Die Einsiedlerin, die man alles andre eher nennen konnte als eine Büßerin, führte ein Leben, das wohl den meisten, die sie nicht kannten, als das einer solchen erschienen sein würde. Vor Tagesanbruch erhob sie sich. Ihrer Freundin Lolo war nicht erlaubt, sie dabei irgendwie zu stören oder gar anzureden. Sie begab sich dann ins Freie hinaus, wo sie bis etwa eine Stunde nach Sonnenaufgang verblieb. Was sie in diesen einsamen Stunden tat, war Lolo nicht verborgen geblieben, da Laurence kein Geheimnis daraus machte: aber sie hatte bald heraus, daß man sie während dieser Morgenzeit durchaus sich selbst überlassen mußte.

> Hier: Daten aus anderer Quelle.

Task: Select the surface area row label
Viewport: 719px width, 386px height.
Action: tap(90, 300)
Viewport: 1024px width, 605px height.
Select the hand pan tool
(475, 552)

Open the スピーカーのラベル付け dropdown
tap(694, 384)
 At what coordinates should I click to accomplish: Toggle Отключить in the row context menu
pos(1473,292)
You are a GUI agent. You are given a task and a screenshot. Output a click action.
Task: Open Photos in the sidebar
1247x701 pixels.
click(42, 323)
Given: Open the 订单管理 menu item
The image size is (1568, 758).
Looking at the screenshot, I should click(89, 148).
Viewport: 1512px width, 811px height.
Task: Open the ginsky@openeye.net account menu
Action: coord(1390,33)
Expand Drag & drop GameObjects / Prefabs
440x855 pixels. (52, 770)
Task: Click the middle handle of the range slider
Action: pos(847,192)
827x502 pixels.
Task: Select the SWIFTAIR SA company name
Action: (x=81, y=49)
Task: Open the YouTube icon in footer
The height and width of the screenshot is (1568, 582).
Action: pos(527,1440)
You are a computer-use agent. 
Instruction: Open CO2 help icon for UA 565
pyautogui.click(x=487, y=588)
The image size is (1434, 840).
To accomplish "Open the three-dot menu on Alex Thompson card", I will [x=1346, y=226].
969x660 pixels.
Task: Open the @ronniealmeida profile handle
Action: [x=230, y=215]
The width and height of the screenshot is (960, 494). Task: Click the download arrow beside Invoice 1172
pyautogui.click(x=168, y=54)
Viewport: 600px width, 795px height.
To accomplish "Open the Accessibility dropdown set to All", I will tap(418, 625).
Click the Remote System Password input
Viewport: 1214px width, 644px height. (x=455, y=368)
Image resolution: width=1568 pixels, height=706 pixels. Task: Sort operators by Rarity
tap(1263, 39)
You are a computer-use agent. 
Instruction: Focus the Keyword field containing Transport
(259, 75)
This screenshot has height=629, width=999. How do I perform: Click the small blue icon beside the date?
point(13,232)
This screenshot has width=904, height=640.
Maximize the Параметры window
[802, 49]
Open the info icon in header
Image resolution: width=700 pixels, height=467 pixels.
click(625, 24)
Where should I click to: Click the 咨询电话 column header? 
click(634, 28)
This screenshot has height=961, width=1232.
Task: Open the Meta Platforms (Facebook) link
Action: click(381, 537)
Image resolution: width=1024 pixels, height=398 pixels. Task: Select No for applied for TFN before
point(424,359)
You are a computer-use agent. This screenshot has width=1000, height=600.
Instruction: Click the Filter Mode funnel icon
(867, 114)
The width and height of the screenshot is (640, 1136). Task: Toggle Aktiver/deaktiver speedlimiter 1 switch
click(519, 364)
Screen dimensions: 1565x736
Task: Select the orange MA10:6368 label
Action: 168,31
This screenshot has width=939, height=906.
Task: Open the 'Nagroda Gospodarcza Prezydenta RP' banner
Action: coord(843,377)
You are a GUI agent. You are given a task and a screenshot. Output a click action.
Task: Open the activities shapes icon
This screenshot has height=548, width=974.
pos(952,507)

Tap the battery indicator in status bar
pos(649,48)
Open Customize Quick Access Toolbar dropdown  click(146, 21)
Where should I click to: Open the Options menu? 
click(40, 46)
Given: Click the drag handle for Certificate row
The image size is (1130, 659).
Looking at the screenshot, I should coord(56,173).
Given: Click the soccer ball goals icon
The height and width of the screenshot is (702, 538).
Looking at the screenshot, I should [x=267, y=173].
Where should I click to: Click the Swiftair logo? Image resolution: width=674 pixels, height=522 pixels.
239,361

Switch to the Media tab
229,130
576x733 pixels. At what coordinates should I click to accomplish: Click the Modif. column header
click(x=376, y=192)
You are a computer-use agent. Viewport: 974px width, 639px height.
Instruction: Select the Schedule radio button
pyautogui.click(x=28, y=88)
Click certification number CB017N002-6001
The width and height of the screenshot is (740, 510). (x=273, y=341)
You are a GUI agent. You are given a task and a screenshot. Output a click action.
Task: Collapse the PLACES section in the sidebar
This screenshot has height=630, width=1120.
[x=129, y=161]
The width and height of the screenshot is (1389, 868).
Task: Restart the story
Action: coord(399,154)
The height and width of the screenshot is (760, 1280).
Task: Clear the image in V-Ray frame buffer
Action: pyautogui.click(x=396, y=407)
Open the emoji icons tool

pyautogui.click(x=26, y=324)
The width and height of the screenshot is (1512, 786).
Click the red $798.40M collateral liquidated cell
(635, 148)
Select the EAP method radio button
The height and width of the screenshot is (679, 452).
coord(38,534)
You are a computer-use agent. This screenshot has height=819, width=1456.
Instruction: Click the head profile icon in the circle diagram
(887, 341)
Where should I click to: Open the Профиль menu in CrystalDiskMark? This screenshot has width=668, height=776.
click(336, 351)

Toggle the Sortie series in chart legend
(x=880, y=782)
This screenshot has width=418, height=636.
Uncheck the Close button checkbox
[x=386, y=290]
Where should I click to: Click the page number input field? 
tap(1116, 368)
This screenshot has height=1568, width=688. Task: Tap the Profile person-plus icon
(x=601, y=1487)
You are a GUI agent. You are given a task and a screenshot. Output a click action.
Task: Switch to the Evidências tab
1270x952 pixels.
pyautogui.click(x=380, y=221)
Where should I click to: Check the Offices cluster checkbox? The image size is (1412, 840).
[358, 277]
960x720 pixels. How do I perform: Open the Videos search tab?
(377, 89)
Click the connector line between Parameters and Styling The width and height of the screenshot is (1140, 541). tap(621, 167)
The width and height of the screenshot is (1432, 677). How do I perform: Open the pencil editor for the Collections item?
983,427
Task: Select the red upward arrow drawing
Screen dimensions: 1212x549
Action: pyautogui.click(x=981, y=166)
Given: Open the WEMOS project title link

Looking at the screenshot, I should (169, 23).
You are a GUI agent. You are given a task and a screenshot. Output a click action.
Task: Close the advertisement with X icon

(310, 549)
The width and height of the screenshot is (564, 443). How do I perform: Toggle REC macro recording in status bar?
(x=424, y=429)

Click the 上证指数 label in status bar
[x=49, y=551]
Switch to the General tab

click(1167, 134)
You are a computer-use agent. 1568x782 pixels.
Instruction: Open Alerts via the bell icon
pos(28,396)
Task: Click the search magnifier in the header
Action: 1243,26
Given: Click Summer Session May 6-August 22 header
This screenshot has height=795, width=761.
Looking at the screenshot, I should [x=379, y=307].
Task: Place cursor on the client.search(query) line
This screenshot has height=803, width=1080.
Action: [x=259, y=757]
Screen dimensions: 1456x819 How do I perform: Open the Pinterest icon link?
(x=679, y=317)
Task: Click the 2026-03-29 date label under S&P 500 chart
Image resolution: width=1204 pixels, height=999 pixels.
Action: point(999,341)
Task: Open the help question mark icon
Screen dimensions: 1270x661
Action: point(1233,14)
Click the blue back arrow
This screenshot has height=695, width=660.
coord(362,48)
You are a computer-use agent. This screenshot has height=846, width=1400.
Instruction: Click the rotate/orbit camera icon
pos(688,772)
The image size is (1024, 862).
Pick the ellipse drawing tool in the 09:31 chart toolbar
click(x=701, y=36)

Ihr erster Gang galt dem Wasserfall. Eine seiner Adern war gerade breit und wasserhaltig genug, um sie mit einem milden und köstlichen Sturzbade zu erfrischen: mit einem solchen begann ihr Tag. Ehe sie wieder ins Trockene trat, pflegte sie ihre Arme der Flut entgegen nach oben zu breiten. Die Stunde bis Sonnenaufgang verharrte sie dann in tiefer Meditation und im engsten Gefühle der Einheit mit der Natur, in deren mannigfaltiger und heiliger Nähe sie aber nur Symbole eines über alle Begriffe erhabenen Weltschicksals sah. »In dieser Stunde vor Tag«, sagte sie oft, »bin ich gleichsam, schon erwacht, noch im Schoße der Allmutter Nacht und genieße mit allen Sinnen Ahnungen ihrer tiefsten Geheimnisse, empfinde auch noch die kindliche Wonne mütterlicher Geborgenheit.« In diesem Zwischenzustand harrte Laurence dem Erwachen der allgemeinen Sonnenwelt entgegen. Dabei entrangen sich flüsternde Worte ihrem Munde, wie etwa: »Wir erwarten dich, du lautes und mächtiges Licht!« oder: »Nach dem Wasserbad harre ich dir zitternd entgegen, heiliges Feuerbad!« Sie hatte auch in dem Zwischenzustand der Sonnenerwartung, in den der Traum noch hineinragte, täglich neue und doch verwandte Gedanken darüber, und mehr noch über den Schlaf und sein Verhältnis zu dem, was die Sonne, die sie das allerseligste Gestirn nannte, nun bald emporführen mußte. So meinte sie, daß auch im Zustand vollkommenen Wachens der Schlaf nur partiell gewichen sei. Er, der Schlaf, sei immer das hauptsächlich Gegenwärtige. Wenn man ein Bild als Erklärung gelten lassen wolle, sagte sie Lolo, so sei der Schlaf ein Wachsblock von gewaltigsten Dimensionen und der Wachzustand ein winzig brennender Docht. Der Sprachgebrauch spreche von mehr oder weniger geweckten Menschen. Schlaf sei nur ein und derselbe, aber es gäbe unzählige Grade des Wachseins. Diese einmal zu erforschen würde von ungeheurer Bedeutung für die Menschheit sein. Zum Empfang der farbig aufblühenden Gottheit stieg Laurence immer rechtzeitig die Gartenterrasse niederwärts und trat auf eine bestimmte Felskanzel. Hier weitete sich ihr Herz immer in die gleiche Erhabenheit. Und mit Bezug auf die Weite fühlte sie jedesmal: Wahrlich, die Weite, das ist die Freude, und die Freude, das ist die Weite. Laurence sagte von sich, sie glaube nicht, daß irgendein Priester des Bel zu Babel den Aufgang des Tagesgestirns, den Aufgang des Sonnengottes seltener versäumt habe als sie.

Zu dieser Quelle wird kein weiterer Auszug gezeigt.